Sabria S. Jawhar
Published — Thursday 11 April 2013
Last update 11 April 2013 3:57 am
So let me count the ways Saudi families can find entertainment in our beloved country. There’s eating. And then there’s…
OK, let’s not count the ways. I considered my family’s limited options the other day when we decided to go to a mall for a bit of entertainment shopping and entertainment eating. We stumbled upon a bowling alley tucked away in a corner on the bottom floor and decided to give it a try. So my husband and I, and my two nieces and nephew threw gutter balls and hit the occasional pin. I might have scored 35 out of a possible 300, but my day had been made.
There were not many people bowling and there was plenty of lanes open. Behind the alley were billiard tables where a couple of young girls were playing. On the other side in the bachelor’s section there was no bowling but plenty of billiard tables. They had the added bonus of a go-kart track, but Saudi Arabia being what it is, girls were not permitted behind the wheel.
The occasional amusement park in Jeddah and children’s arcade at the mall are off-limits to single guys. Between the restrictions enforced at the bowling alley, arcade and go-kart track there are very few options for entire families to enjoy.

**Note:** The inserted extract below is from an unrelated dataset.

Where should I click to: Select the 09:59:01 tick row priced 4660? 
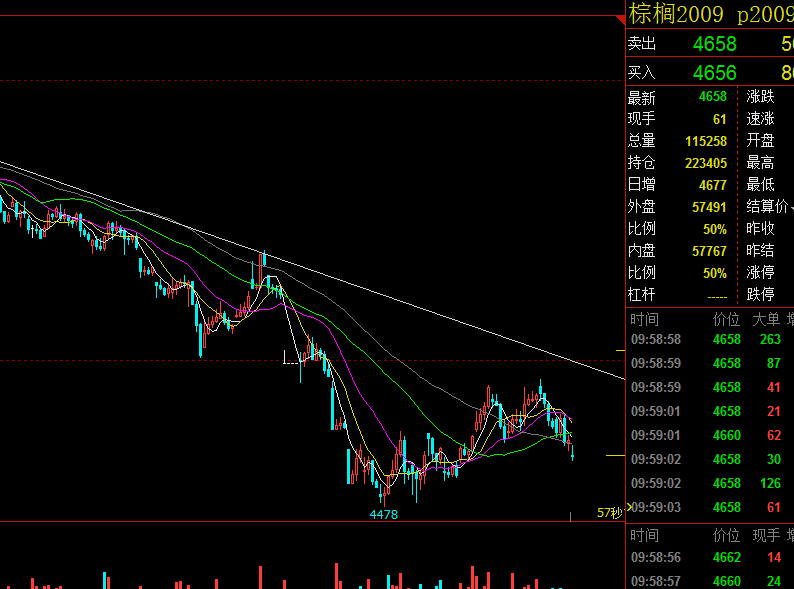point(710,435)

And although I am Saudi and I am supposed to have insider knowledge about the inner workings of Saudi government and policy (at least according to my expat friends), I am completely baffled about the contradictions in our society. We emphasize family unity, but fail to provide venues for family entertainment. When we do find available entertainment, we exclude single guys or women altogether. We wage awareness campaigns to combat obesity and diabetes, yet eating rich food is our primary form of pleasure away from home. Saudis are sinking in credit card debt, but mall shopping is second only to eating as a way to occupy our free time.
At the bowling alley, the family next to us was a religious guy in his short thobe, and what looked to be a couple of black-gloved, black-socked fully covered daughters. He didn’t bowl, but he happily watched the girls have fun. He defied the stereotypes of religious conservatives wishing to inflict misery on the Saudi population by having us sit alone at home 24/7 with only our thoughts to entertain us.
But with any stereotypes, there is a grain of truth in our perception of the so-called experts on religion. When I was a kid in Madinah, families used to go to the desert and rent horses for a day of horseback riding. Those horses, however, disappeared on the pretense they were abused, when in fact it was an exhilarating activity that kept families engaged with one another for hours at a time. But like the recent closing of children’s arcades in Madinah malls, someone thought that too much fun was somehow haram.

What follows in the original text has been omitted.